1. Definition
It is a surgical procedure performed on the stomach or intestines to induce weight loss. It is usually the last resort for patients who have failed to lose weight through diet and exercise.
2. Criteria for Surgery (Who is eligible?)
BMI > 40: Morbid obesity (with or without other diseases).
BMI > 35: Severe obesity associated with comorbidities (like Type 2 Diabetes, Hypertension, Sleep Apnea).
Note: The patient must be mentally stable and willing to commit to lifelong lifestyle changes.
3. Common Types of Procedures
A. Restrictive Surgeries (Limits how much you can eat):
Sleeve Gastrectomy: About 80% of the stomach is removed, leaving a banana-shaped "sleeve." This restricts food intake and reduces the hunger hormone (Ghrelin).
Adjustable Gastric Banding (Lap-Band): An inflatable band is placed around the upper part of the stomach. It creates a small pouch.
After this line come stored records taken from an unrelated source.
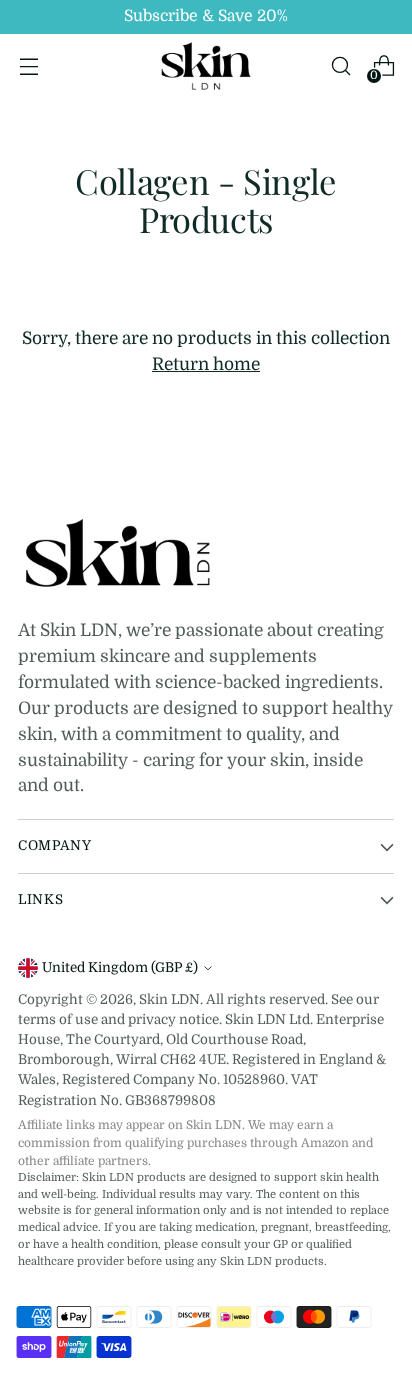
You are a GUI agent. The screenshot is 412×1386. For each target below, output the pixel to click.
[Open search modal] (340, 66)
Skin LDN (169, 999)
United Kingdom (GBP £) (120, 967)
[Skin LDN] (206, 66)
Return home (206, 364)
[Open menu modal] (28, 66)
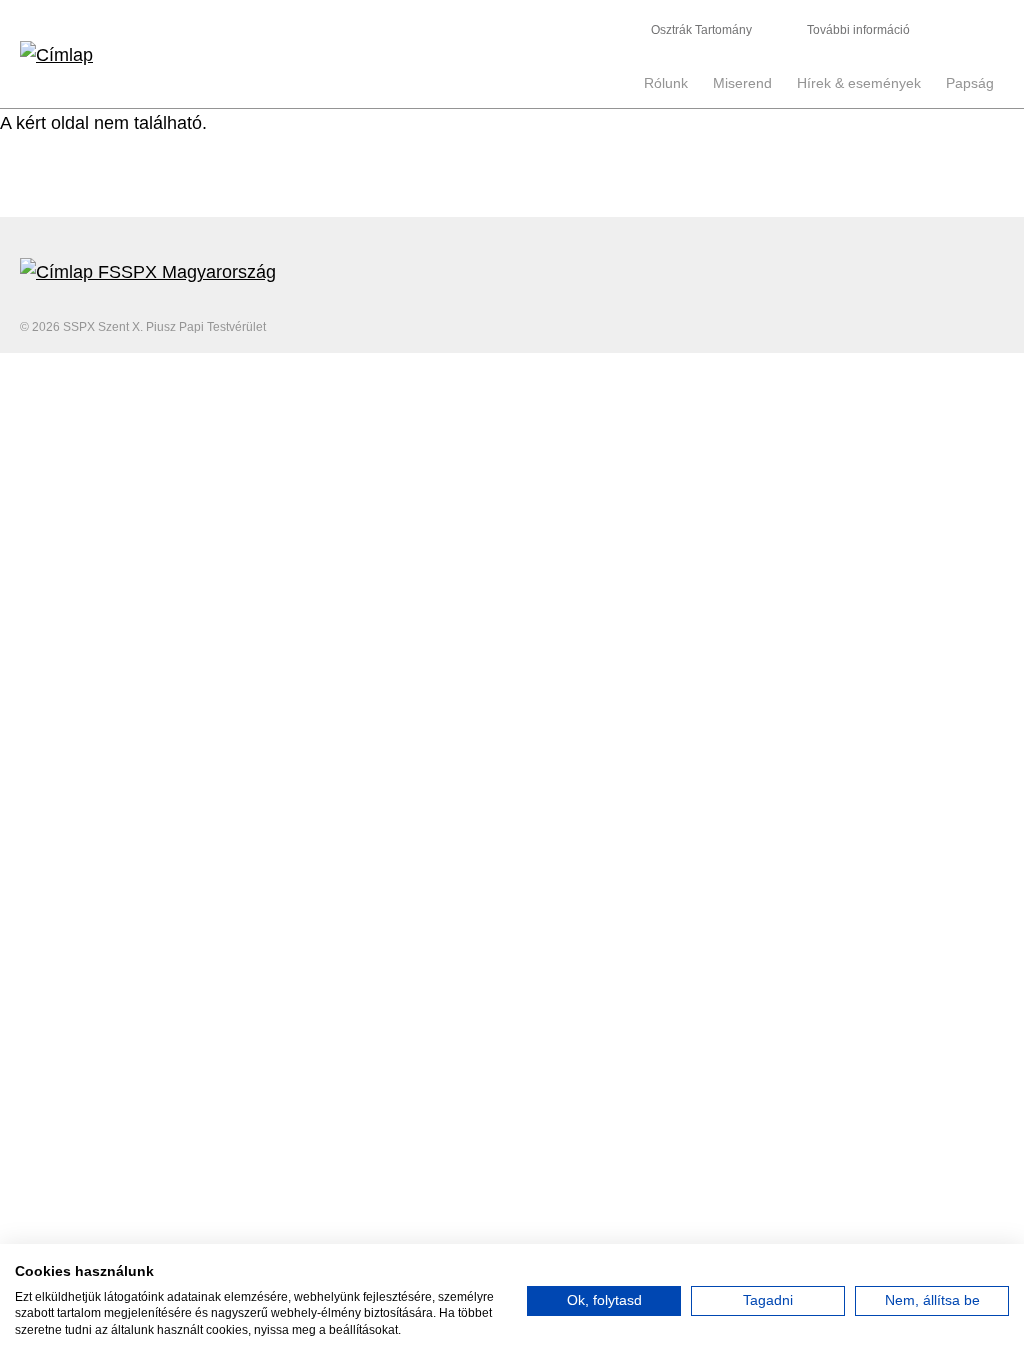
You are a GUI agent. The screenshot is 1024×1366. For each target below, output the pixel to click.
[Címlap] (266, 53)
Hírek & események (859, 83)
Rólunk (666, 83)
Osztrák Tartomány (701, 30)
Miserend (742, 83)
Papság (970, 83)
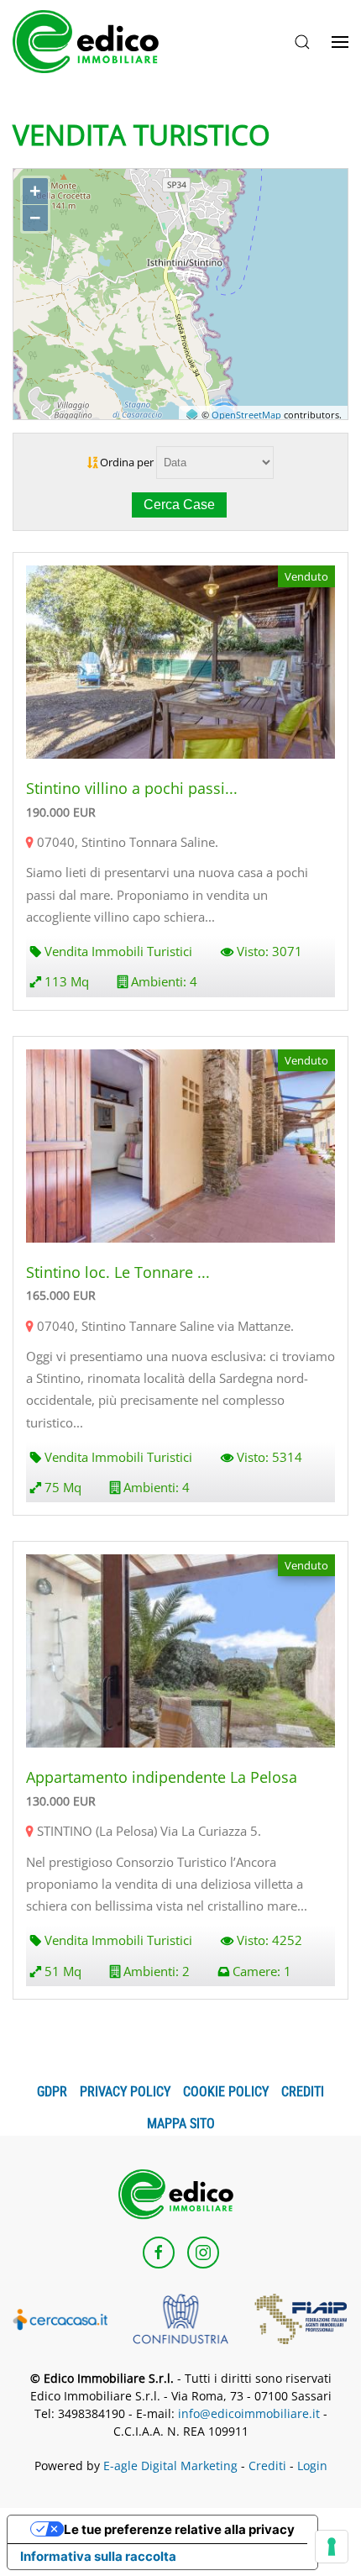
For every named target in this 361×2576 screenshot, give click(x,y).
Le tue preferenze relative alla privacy (179, 2529)
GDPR (52, 2092)
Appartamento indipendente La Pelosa (161, 1777)
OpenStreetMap (246, 415)
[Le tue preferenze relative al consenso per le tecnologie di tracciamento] (332, 2547)
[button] (302, 42)
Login (312, 2465)
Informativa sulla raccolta (98, 2556)
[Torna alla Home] (91, 42)
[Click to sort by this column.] (93, 462)
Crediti (302, 2092)
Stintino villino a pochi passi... (132, 788)
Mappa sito (181, 2124)
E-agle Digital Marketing (170, 2465)
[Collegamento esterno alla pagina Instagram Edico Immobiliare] (203, 2252)
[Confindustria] (180, 2317)
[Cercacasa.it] (60, 2318)
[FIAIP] (300, 2317)
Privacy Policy (125, 2092)
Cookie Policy (226, 2092)
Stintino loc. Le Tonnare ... (118, 1272)
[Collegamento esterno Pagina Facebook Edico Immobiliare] (159, 2252)
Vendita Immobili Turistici (118, 951)
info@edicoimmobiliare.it (249, 2413)
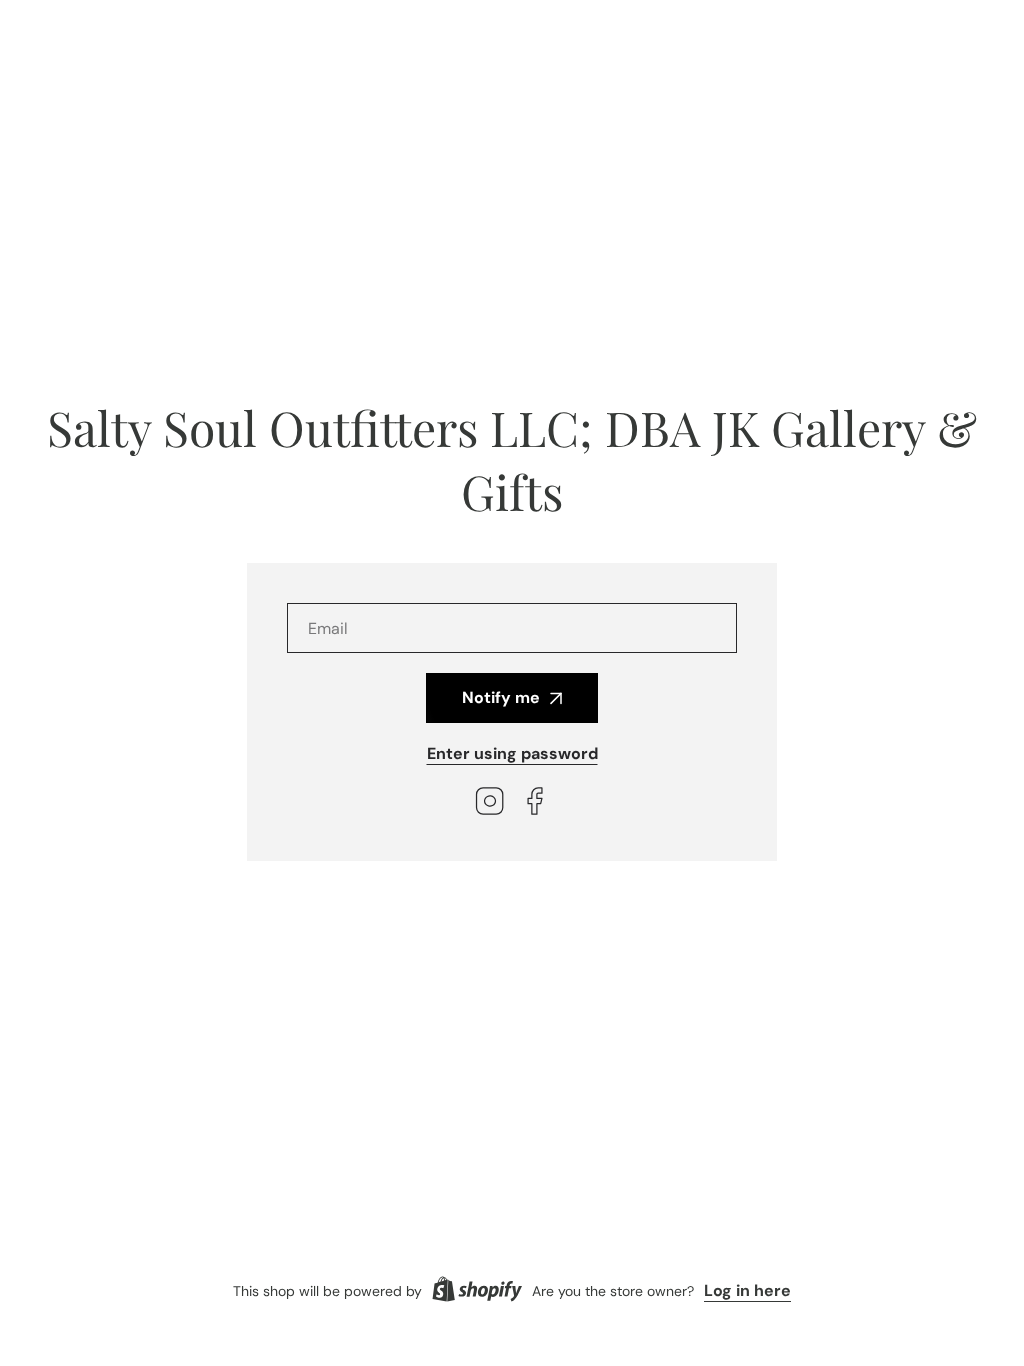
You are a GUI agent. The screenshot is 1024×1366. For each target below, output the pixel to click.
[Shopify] (477, 1291)
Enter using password (512, 753)
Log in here (747, 1290)
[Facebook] (535, 803)
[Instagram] (490, 803)
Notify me (501, 697)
It is reversible.
B. Malabsorptive Surgeries (Limits calorie absorption):
Biliopancreatic Diversion: Bypasses a large part of the small intestine so fewer calories are absorbed.
C. Combination (Restrictive + Malabsorptive):
Roux-en-Y Gastric Bypass (RYGB): considered the "Gold Standard." The surgeon creates a small stomach pouch and connects it directly to the jejunum (bypassing the duodenum).
4. Pre-Operative Nursing Care
Assessment: Check baseline vitals, weight, and BMI.
Equipment: Ensure bariatric-sized equipment is available (extra-wide bed, large BP cuff, appropriate wheelchair).
Diet: Patient is often put on a liquid diet pre-op to shrink the liver (makes surgery safer).
Education: Teach about using the Incentive Spirometer (very important due to high risk of respiratory issues in obese patients).
5. Post-Operative Nursing Care (Crucial)
Airway & Breathing: This is the priority. Obese patients retain CO2 easily. Keep the head of the bed elevated (Semi-Fowler’s position) to help lung expansion.
Pain Management: PCA (Patient Controlled Analgesia) is often used.
Skin Care: Check skin folds for breakdown or infection.
Early Ambulation: Get the patient moving as soon as possible (same day) to prevent DVT (Deep Vein Thrombosis) and pneumonia.
Anastomotic Leak: Most dangerous complication. Watch for tachycardia (rapid heart rate), fever, and severe abdominal pain radiating to the shoulder/back. This is a medical emergency.
6. Dietary Guidelines (The "New Normal")
Progression: Clear Liquids → Full Liquids → Pureed/Soft Food → Solids.
6 Small Meals: The stomach is now tiny (30ml to 60ml capacity).
No Fluids with Meals: Patients must not drink water during meals. Drink 30 mins before or 30 mins after. Drinking with food flushes food out too fast and causes Dumping Syndrome.
High Protein, Low Carbs: Focus on nutrient-dense food.
Chew Thoroughly: Food must be chewed to a paste to prevent blockage.
7. Major Complication: Dumping Syndrome
What is it? Rapid emptying of gastric contents into the small intestine. Usually caused by eating high-sugar or high-carb foods.
Symptoms:
Sweating, dizziness, tachycardia (palpitations).
Abdominal cramping and diarrhea.
Occurs 15-30 minutes after eating.
Nursing Management:
Lie down (Low Fowler’s) after eating to slow down digestion.
Avoid sugary foods and fluids with meals.
Small, frequent meals.
8. Long-Term Considerations
Vitamin Deficiencies: Because part of the intestine is bypassed, absorption is poor.
Supplements Needed: Vitamin B12 (lifelong injections or sublingual), Calcium, Iron, and Multivitamins.
Excess Skin: After massive weight loss, patients may need plastic surgery for loose skin.